→ **WORK TO COMPLETE**
There is one span to output from the data below: the lines starting at the line with "Acordadas (720, 2119)" and ending at the line with "Search By Venue, Artist Or Event (520, 40)". Output it exactly, ends included, nothing more.

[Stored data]
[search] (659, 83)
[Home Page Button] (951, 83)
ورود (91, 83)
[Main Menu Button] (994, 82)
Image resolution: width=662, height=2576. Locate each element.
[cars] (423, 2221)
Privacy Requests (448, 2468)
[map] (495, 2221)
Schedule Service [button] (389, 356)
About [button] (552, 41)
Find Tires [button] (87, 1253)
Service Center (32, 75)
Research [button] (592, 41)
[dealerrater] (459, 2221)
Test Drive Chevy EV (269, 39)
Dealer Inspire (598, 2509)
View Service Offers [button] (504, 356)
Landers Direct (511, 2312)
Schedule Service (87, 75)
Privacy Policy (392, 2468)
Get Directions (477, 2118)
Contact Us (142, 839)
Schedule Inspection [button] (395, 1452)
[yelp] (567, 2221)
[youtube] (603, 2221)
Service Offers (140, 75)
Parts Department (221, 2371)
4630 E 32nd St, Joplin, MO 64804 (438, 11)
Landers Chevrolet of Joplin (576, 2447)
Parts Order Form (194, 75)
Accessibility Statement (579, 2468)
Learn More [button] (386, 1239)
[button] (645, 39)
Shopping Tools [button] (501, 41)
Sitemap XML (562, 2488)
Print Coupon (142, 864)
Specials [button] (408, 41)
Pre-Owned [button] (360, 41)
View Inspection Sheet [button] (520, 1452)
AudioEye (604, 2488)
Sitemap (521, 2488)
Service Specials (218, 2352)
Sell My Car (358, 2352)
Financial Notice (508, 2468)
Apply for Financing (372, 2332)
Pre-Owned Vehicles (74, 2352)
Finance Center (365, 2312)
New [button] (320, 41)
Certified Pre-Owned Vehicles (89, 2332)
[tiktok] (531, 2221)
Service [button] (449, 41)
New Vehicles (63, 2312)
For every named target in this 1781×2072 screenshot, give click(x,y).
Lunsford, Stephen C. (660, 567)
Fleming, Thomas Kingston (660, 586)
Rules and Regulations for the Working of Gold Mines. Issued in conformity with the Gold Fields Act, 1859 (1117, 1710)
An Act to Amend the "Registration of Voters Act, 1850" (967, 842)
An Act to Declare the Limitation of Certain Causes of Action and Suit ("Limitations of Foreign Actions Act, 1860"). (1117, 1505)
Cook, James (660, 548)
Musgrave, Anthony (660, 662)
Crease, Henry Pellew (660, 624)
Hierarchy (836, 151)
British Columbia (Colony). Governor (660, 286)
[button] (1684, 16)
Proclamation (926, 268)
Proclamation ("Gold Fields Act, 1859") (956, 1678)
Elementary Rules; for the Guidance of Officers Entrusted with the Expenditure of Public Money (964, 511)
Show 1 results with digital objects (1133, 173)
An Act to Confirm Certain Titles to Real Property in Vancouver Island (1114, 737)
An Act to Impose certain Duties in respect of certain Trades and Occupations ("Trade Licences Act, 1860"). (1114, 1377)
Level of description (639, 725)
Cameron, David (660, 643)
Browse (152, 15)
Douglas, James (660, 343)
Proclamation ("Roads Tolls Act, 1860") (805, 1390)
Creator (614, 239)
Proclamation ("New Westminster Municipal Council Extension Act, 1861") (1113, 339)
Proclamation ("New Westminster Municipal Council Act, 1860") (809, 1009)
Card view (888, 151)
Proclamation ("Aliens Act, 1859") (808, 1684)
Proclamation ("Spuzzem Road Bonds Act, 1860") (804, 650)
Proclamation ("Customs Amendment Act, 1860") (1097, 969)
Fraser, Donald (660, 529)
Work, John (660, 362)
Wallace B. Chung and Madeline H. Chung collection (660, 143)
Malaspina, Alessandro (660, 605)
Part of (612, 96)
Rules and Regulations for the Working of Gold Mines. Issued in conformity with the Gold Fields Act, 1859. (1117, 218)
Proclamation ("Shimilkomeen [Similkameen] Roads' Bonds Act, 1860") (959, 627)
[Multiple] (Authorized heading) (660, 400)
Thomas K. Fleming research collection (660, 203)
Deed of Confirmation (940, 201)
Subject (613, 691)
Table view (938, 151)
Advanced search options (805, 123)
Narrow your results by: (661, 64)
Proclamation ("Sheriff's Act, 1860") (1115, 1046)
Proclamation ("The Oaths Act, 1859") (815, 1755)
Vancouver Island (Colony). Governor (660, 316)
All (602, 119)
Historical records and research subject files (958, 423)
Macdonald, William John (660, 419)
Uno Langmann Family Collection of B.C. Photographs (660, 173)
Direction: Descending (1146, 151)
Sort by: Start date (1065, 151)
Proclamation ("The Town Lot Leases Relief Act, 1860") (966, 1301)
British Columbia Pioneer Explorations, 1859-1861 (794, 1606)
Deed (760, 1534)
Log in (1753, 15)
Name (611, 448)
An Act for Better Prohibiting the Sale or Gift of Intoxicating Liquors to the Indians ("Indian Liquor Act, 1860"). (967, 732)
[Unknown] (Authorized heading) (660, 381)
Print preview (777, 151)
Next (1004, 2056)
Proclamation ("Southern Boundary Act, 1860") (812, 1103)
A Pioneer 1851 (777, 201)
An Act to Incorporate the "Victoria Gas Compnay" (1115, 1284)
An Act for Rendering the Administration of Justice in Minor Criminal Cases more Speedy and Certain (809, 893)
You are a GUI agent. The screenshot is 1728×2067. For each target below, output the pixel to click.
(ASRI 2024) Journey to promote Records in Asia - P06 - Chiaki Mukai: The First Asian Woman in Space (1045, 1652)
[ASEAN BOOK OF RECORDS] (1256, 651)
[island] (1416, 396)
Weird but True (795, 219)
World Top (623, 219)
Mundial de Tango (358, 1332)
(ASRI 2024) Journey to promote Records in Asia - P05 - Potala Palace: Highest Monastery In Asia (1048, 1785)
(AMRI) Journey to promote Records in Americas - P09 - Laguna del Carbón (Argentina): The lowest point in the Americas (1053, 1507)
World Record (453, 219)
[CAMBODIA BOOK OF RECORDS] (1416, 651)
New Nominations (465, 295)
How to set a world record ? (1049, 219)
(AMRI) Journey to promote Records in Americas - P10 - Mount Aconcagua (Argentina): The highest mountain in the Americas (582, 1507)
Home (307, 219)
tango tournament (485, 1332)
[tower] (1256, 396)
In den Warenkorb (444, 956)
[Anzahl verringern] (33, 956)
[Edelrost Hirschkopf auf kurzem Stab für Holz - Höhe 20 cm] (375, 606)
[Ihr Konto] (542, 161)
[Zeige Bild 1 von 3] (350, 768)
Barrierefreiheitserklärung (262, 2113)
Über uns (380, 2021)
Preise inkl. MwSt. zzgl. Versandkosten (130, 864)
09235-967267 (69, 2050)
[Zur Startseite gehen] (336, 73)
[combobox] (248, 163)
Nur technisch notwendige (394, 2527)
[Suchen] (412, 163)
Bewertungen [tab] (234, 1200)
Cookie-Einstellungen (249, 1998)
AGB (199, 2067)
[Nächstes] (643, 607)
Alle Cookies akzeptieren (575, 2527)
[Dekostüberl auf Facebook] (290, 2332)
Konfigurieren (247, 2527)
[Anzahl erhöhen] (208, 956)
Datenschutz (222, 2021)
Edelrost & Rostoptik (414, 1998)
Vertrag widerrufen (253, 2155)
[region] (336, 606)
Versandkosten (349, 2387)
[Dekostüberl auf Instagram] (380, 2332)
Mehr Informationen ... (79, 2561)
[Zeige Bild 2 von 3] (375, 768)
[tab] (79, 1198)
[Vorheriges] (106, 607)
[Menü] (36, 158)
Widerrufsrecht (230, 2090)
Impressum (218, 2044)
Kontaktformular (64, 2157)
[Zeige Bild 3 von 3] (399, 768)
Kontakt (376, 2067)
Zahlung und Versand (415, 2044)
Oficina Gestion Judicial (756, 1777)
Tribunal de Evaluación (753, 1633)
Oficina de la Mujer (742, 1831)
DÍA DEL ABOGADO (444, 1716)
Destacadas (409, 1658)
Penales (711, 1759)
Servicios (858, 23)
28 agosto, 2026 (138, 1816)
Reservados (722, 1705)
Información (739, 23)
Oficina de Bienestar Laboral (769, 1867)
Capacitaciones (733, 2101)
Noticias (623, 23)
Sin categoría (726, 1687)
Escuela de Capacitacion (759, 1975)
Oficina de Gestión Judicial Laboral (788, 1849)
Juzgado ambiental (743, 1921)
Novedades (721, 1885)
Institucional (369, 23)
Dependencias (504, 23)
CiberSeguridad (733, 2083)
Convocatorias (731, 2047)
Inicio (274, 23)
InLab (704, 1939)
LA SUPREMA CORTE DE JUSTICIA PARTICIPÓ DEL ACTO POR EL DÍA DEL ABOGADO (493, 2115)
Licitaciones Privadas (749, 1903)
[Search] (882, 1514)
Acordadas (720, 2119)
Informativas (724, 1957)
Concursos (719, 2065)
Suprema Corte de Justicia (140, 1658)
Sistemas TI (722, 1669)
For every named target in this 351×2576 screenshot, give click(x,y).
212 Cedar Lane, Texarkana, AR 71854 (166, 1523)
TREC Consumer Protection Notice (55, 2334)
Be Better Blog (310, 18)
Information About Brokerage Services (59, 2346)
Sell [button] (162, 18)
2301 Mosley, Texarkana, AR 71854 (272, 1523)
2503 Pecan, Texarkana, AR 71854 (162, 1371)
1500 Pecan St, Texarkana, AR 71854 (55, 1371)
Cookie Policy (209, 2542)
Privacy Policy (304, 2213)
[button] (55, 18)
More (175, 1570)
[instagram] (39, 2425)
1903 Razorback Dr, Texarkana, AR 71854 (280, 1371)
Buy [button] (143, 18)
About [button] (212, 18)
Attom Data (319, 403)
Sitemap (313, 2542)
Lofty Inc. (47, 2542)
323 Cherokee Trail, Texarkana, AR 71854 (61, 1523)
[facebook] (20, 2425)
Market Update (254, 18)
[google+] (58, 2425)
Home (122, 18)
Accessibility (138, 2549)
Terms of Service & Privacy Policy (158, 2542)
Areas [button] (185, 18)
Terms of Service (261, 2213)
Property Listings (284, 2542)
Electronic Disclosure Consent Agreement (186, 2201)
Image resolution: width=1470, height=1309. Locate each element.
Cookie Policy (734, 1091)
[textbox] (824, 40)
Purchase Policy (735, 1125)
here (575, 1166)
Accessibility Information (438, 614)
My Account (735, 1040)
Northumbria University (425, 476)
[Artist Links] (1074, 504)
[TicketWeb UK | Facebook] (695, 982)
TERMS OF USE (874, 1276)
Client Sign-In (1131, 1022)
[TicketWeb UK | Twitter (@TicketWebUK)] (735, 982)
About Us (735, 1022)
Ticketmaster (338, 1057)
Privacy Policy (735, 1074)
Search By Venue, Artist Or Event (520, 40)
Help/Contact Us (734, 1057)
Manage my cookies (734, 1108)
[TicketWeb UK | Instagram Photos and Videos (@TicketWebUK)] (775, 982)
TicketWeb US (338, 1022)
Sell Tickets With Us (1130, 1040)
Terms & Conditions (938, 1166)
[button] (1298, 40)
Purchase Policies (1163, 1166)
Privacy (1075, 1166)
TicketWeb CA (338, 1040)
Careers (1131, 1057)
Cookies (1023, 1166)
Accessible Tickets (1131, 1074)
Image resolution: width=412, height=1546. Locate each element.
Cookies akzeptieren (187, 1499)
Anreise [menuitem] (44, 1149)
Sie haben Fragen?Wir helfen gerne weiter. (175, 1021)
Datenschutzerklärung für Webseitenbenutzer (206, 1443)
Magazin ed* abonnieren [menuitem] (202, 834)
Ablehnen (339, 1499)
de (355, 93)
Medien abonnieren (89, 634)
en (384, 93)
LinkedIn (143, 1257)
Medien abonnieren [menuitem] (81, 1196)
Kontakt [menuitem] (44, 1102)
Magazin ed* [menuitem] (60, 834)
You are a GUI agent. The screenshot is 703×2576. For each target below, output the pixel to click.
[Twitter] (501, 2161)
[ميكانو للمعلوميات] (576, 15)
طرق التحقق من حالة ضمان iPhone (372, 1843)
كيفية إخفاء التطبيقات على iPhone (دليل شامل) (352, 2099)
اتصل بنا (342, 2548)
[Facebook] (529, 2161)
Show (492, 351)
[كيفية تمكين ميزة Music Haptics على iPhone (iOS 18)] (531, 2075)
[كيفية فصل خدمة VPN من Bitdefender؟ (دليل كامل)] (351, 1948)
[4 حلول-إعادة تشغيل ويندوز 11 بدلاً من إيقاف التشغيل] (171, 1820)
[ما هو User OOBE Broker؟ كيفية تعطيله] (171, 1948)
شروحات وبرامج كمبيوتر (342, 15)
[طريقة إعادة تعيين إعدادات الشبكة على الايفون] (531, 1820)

→ **SOLUTION TO THIS EXERCISE**
Acordadas (720, 2119)
Informativas (724, 1957)
Concursos (719, 2065)
Suprema Corte de Justicia (140, 1658)
Sistemas TI (722, 1669)
For every named target in this 351×2576 screenshot, give click(x,y).
212 Cedar Lane, Texarkana, AR 71854 (166, 1523)
TREC Consumer Protection Notice (55, 2334)
Be Better Blog (310, 18)
Information About Brokerage Services (59, 2346)
Sell [button] (162, 18)
2301 Mosley, Texarkana, AR 71854 (272, 1523)
2503 Pecan, Texarkana, AR 71854 (162, 1371)
1500 Pecan St, Texarkana, AR 71854 (55, 1371)
Cookie Policy (209, 2542)
Privacy Policy (304, 2213)
[button] (55, 18)
More (175, 1570)
[instagram] (39, 2425)
1903 Razorback Dr, Texarkana, AR 71854 (280, 1371)
Buy [button] (143, 18)
About [button] (212, 18)
Attom Data (319, 403)
Sitemap (313, 2542)
Lofty Inc. (47, 2542)
323 Cherokee Trail, Texarkana, AR 71854 (61, 1523)
[facebook] (20, 2425)
Market Update (254, 18)
[google+] (58, 2425)
Home (122, 18)
Accessibility (138, 2549)
Terms of Service & Privacy Policy (158, 2542)
Areas [button] (185, 18)
Terms of Service (261, 2213)
Property Listings (284, 2542)
Electronic Disclosure Consent Agreement (186, 2201)
Image resolution: width=1470, height=1309. Locate each element.
Cookie Policy (734, 1091)
[textbox] (824, 40)
Purchase Policy (735, 1125)
here (575, 1166)
Accessibility Information (438, 614)
My Account (735, 1040)
Northumbria University (425, 476)
[Artist Links] (1074, 504)
[TicketWeb UK | Facebook] (695, 982)
TERMS OF USE (874, 1276)
Client Sign-In (1131, 1022)
[TicketWeb UK | Twitter (@TicketWebUK)] (735, 982)
About Us (735, 1022)
Ticketmaster (338, 1057)
Privacy Policy (735, 1074)
Search By Venue, Artist Or Event (520, 40)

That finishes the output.